Start of Records to use

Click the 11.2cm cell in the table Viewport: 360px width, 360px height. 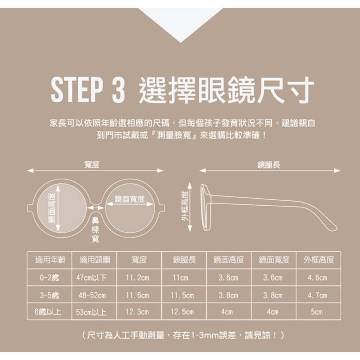[137, 278]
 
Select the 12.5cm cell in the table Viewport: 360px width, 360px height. [182, 312]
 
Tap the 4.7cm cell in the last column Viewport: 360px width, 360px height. [317, 295]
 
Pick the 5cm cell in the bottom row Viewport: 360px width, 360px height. [317, 312]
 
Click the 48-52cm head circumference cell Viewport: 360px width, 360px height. [92, 295]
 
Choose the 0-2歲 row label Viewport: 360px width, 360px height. [49, 278]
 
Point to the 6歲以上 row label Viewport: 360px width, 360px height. [48, 312]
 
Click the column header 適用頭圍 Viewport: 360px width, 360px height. [95, 260]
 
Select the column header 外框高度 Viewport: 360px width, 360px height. [319, 260]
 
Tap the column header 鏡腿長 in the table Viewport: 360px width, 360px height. [184, 260]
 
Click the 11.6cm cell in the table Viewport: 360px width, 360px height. [137, 295]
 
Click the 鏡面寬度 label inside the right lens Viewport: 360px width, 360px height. [129, 199]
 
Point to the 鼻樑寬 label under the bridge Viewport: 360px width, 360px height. [95, 230]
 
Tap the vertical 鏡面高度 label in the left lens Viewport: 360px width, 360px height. [52, 208]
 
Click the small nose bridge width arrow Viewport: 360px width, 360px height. [96, 208]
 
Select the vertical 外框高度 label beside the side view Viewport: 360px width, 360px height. [185, 206]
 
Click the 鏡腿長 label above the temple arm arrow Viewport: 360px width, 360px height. [269, 165]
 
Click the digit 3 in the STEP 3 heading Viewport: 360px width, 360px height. [119, 90]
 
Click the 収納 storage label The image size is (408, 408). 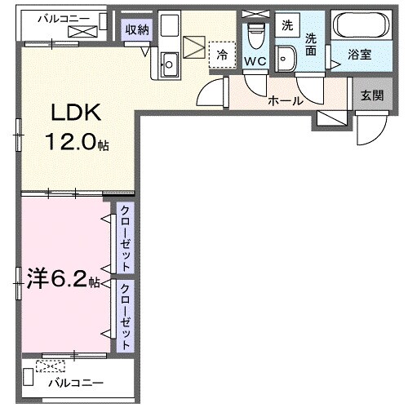[136, 30]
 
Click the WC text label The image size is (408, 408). [255, 62]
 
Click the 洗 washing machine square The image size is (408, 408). [286, 24]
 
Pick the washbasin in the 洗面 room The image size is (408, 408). [286, 57]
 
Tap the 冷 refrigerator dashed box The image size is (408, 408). [220, 54]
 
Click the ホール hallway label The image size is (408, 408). [286, 102]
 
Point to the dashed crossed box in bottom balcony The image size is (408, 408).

End of Records to use

Rewrite in full the items from the line containing "Click the 11.6cm" through the line containing "Click the small", shifting every coordinate in their answers by -45.

- Completed exercise -
Click the 11.6cm cell in the table Viewport: 360px width, 360px height. [92, 250]
 
Click the 鏡面寬度 label inside the right lens Viewport: 360px width, 360px height. [84, 154]
 
Point to the 鼻樑寬 label under the bridge Viewport: 360px width, 360px height. [50, 185]
 
Tap the vertical 鏡面高度 label in the left lens Viewport: 360px width, 360px height. [7, 163]
 
Click the small nose bridge width arrow Viewport: 360px width, 360px height. [51, 163]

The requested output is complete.